▸ 課題 A: 資料の行のうち、「Screen dimensions: 1388x712」を含む行から最後の行までを、「strikethrough」を「underline」に置き換えて更新し、ほかはそのまま示してください。画像は答えに含めないでください。

▸ 出典:
昨今、流行のスマートテレビ。
ネットワーク機能を応用した高度な情報機器としてのポテンシャルを持ち合わせたテレビのことを指すわけだが、どちらかと言えばこれまでのスマートテレビは、1つ1つの機能はスマートだったが、使い勝手がスマートではなかった。
さらに言えば、ユーザー側にも使いこなすだけのスマートさが必要だった。
パナソニックが放つ、今季のビエラシリーズは、このテーマに果敢に挑み、「スマートテレビの再定義」に挑んだ製品である。
スマートテレビは、簡単にいってしまえば、「情報端末的な機能を持ったテレビ」ということである。なので、用意されている多彩なアプリケーションを実行して、テレビ本来のテレビ番組視聴に加えて、情報端末としての利用もできるものである。
スマートフォンは、その1台が自分だけが使うパーソナルなものだから、使いやすいようにどんどん自分好みにカスタマイズするものだ。しかし、リビングに置かれるテレビの場合、家族が複数人いれば、その家族メンバーの一人が好き勝手にカスタマイズしてしまっては、他の家族から「使いにくい」と「勝手にカスタマイズするな」というようなブーイングを受けることになる。
そこで、今季のプラズマビエラ「VT60」「GT60」と液晶ビエラ「FT60」「DT60」「E60」では、家族メンバー一人一人が個別にカスタマイズしても他の家族に嫌がられない便利機能を搭載した。
それが「マイホーム」機能だ。
簡単に言えば、「マイホーム」とは、パソコンで言うところの、各ユーザーごとのデスクトップ画面のようなモノだ。
自分の名前を付けたマイホーム画面は、自分好みの画面構成にできるので、気兼ねなく自由にカスタマイズしてOK。使いたいアプリやWEBサイトのブックマークをたくさん並べてもいいし、必要最低限のアプリだけにしてすっきりとさせるのもいい。
ただ、その家族各人のマイホーム画面の切り替えが面倒だったら本末転倒だ。
しかし、今季発売した新・ビエラは「使いやすいスマート」がテーマとなっているだけあって、そのマイホーム画面の切り替え方も賢い。
最新型の新・ビエラ VT60には小型カメラがビルトインされており、これで撮影した家族の顔と、カスタマイズしたマイホーム画面をリンクさせる(紐付ける)ことが可能なのだ。
そう、今季スマートビエラ「VT60」「FT60」は顔認識対応なのである。(FT60は別売のコミュニケーションカメラ TY-CC20Wを接続すれば顔認識対応可)

▸ 資料:
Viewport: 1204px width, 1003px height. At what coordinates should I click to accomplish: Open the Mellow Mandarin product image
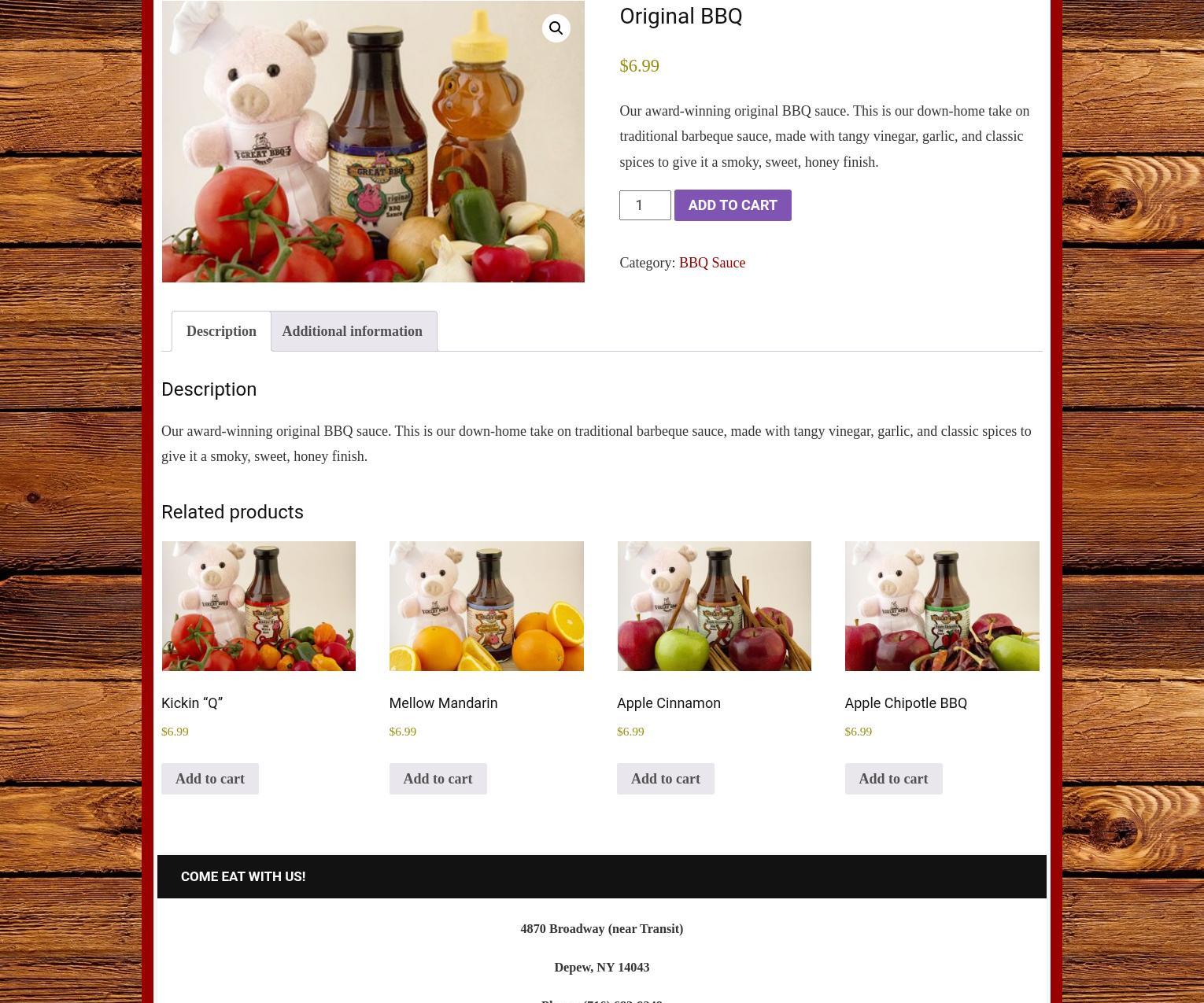point(486,606)
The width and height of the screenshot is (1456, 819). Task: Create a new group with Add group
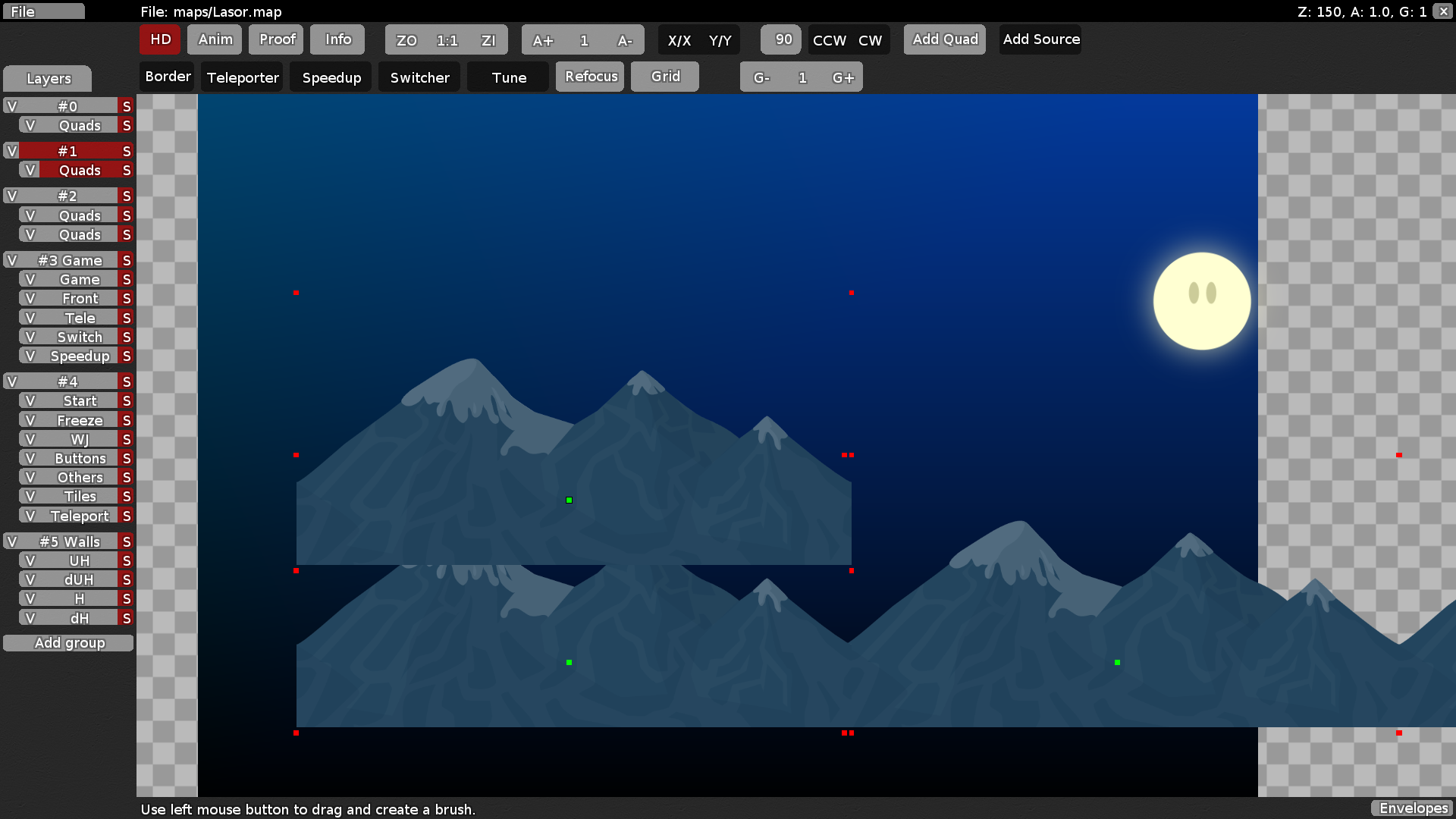69,642
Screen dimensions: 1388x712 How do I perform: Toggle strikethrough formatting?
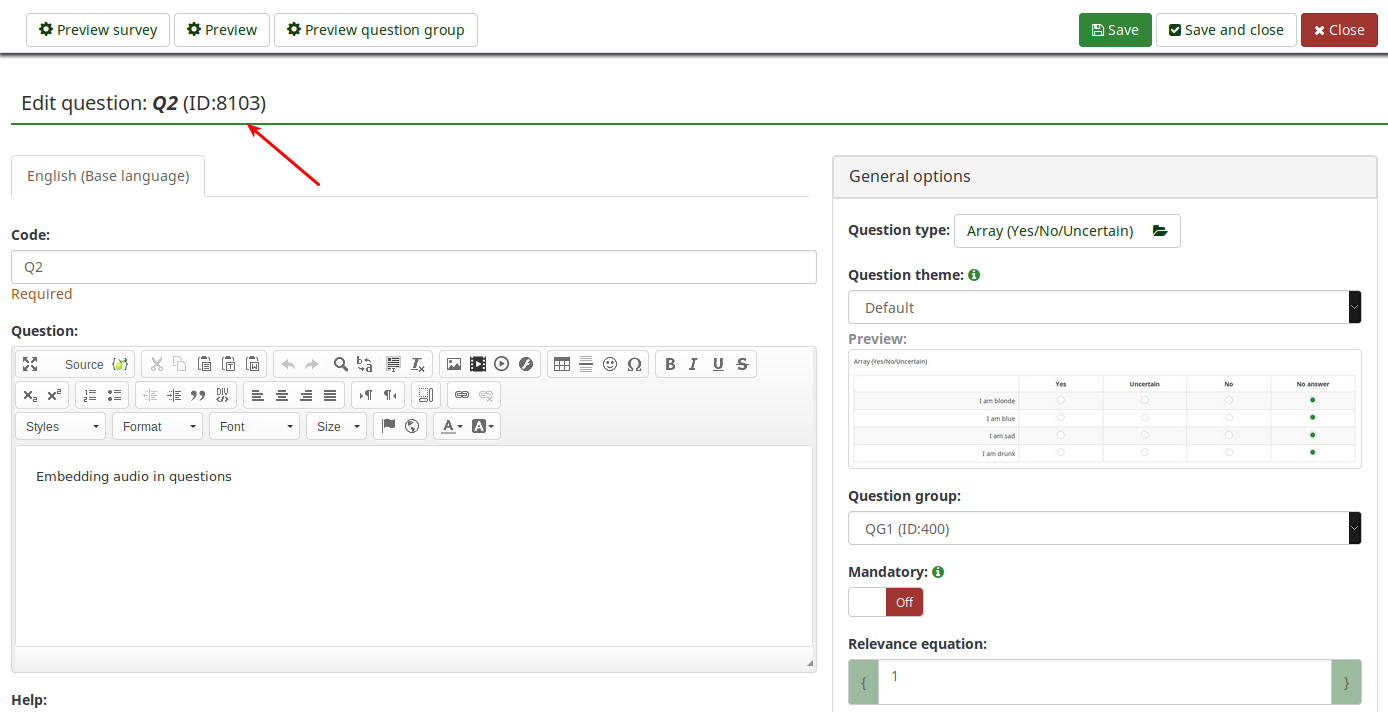[742, 365]

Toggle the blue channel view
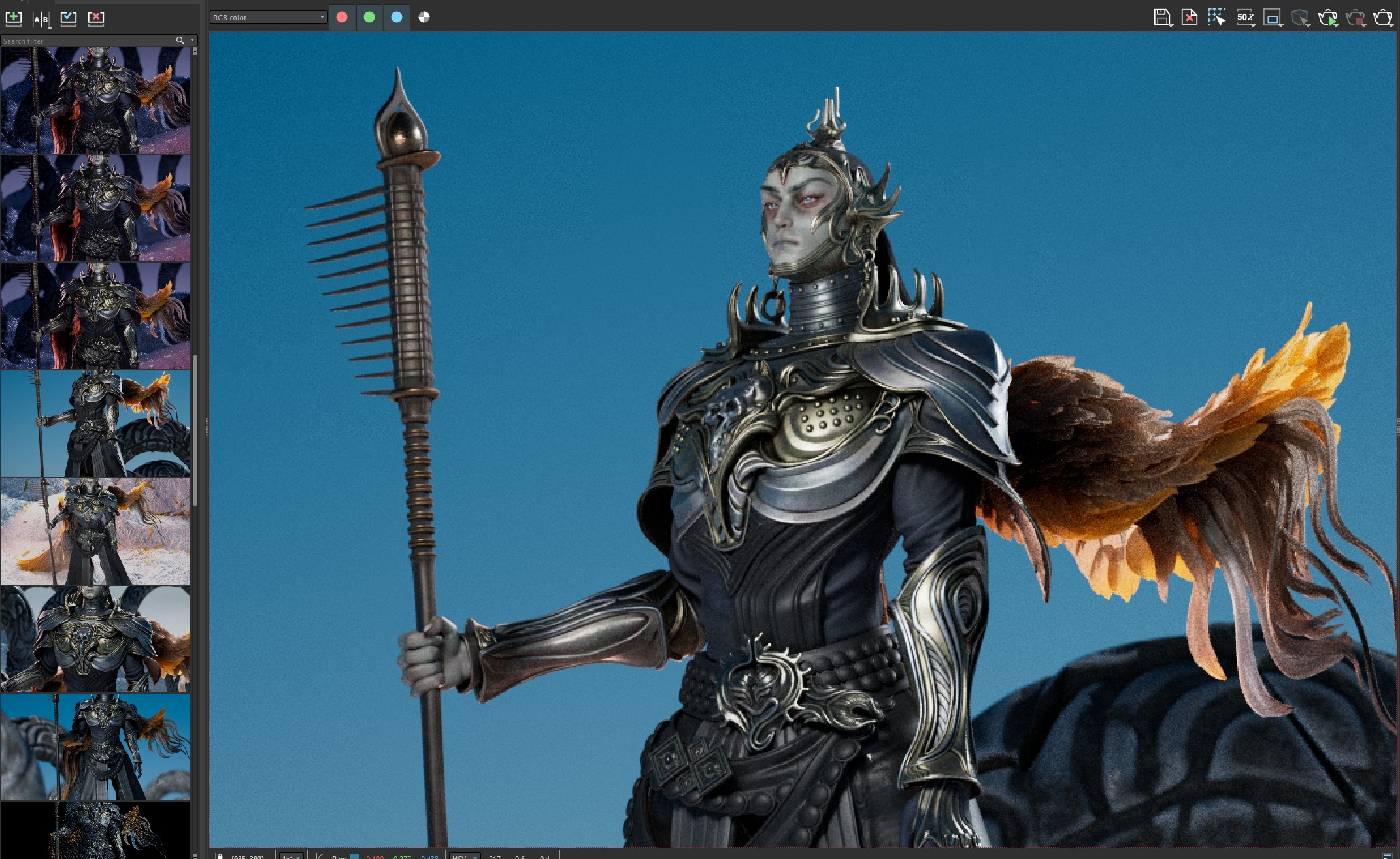(397, 18)
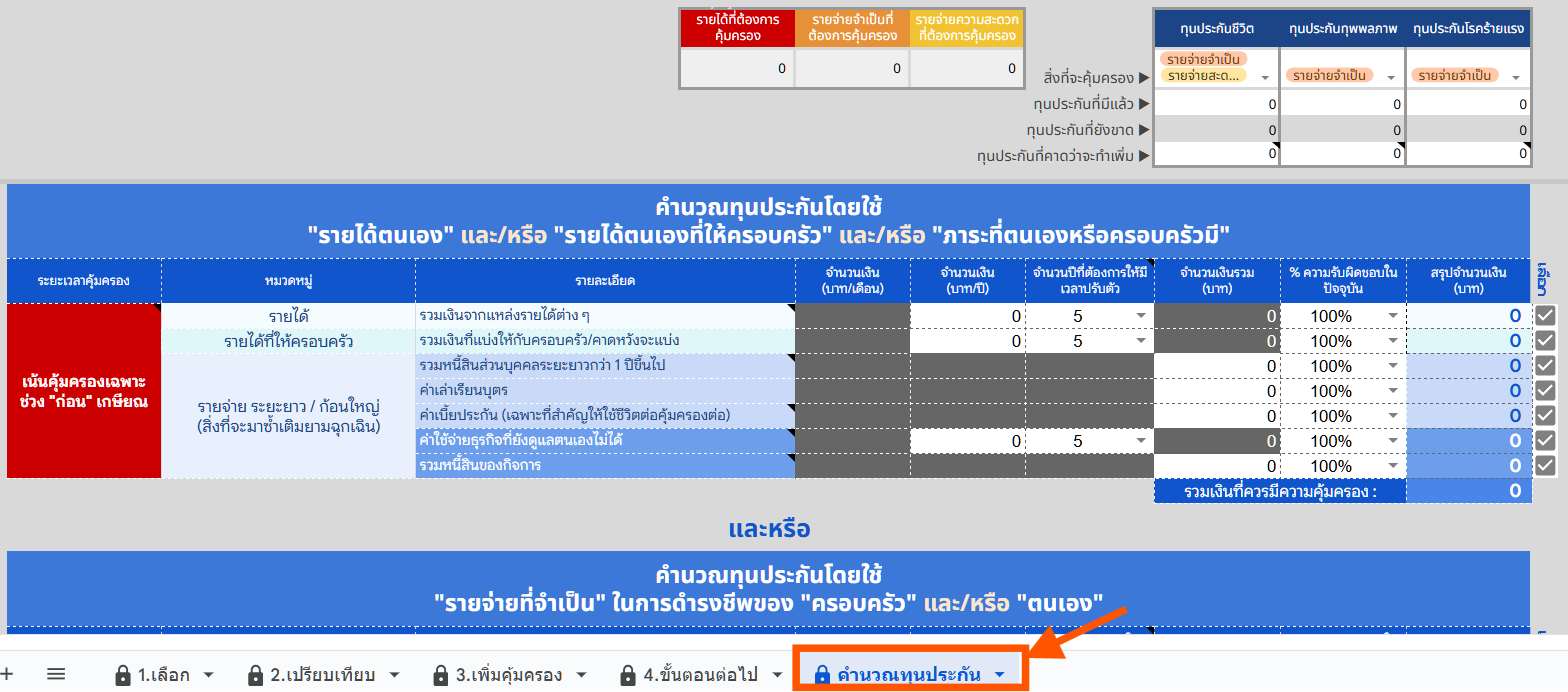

▸ 課題 B: スマートテレビのビエラについての記事を、最後の文の次から書き継いでください。

▸ 課題の解答 A:
Screen dimensions: 1388x712 How do I perform: Toggle underline formatting?
[742, 365]

Toggle the blue channel view
(397, 18)

▸ 課題の解答 B:
なお、新・ビエラの「VT60」「FT60」に搭載されるタッチパッドリモコンは音声認識に対応しているので、このリモコンに「マイホーム」と話すだけで、顔認識が行われて、自分がカスタマイズしたマイホーム画面に瞬間に切り換えることができる。
新規に登録可能なマイホーム画面は4つ。更にデフォルトの「テレビのホーム」「くらしのホーム」「ネットのホーム」もカスタマイズできるので、登録可能なマイホーム画面は7つ。なので、おじいちゃんとおばあちゃんが同居しているような大所帯家族にも対応可能だ。
家族それぞれが個別に使えるマイホーム画面だが、アプリを活用することで、特定の情報を家族全員で共有することもできる。
帰宅時間がバラバラ、あるいは生活時間がバラバラでも、テレビの前には必ずやってくるのが習慣になっている…という家族ならば便利に使えそうなのが「スケジュール」と「ビデオメモ」のアプリだ。
「スケジュール」は家族全員の予定メモを共有するためのアプリで「飲み会があるので今日の夕食はいりません」とか「買い物に出ています。洗濯物を取り込んでおいて下さい」のようなメモをカレンダー上に書き込んでおくことができ、家族間で共有することができる。しかもそのメモはタッチパッドリモコンを使用し音声で入力可能だ。
「ビデオメモ」は、最大30秒のビデオレターを録画しておけるもの。新婚夫婦などで「残業お疲れ様。明日は朝が早いので先に休みます。アナタ愛しているわ」なんてメッセージが入っていたら愛もスマートに(?)深まるかも知れない。
なお、新・ビエラのビルトインカメラはSkype(TM)などを使ったビデオチャットにも利用できるわけだが、そうした用途だけでなく、カメラを前述の顔認識や、こうしたビデオレター機能用にも応用するアイディアは素晴らしい。テレビとカメラが融合することでできることはまだまだありそうな気がする。今後のカメラ機能を駆使したアプリ展開も楽しみだ。
新・ビエラは、テレビを見ながらのネット活用機能が充実している。
最近では、「手元のスマートフォンをいじりながらテレビを見る」という新しい形の「ながら見」が浸透しつつあるが、新・ビエラでは、このスタイルを「再定義」したいと考えているようだ。
具体的には、ビエラの大画面にテレビ放送画面とネット関連画面を同時表示させて使うことをアピールしており、そうした活用時に便利な機能が充実しているのだ。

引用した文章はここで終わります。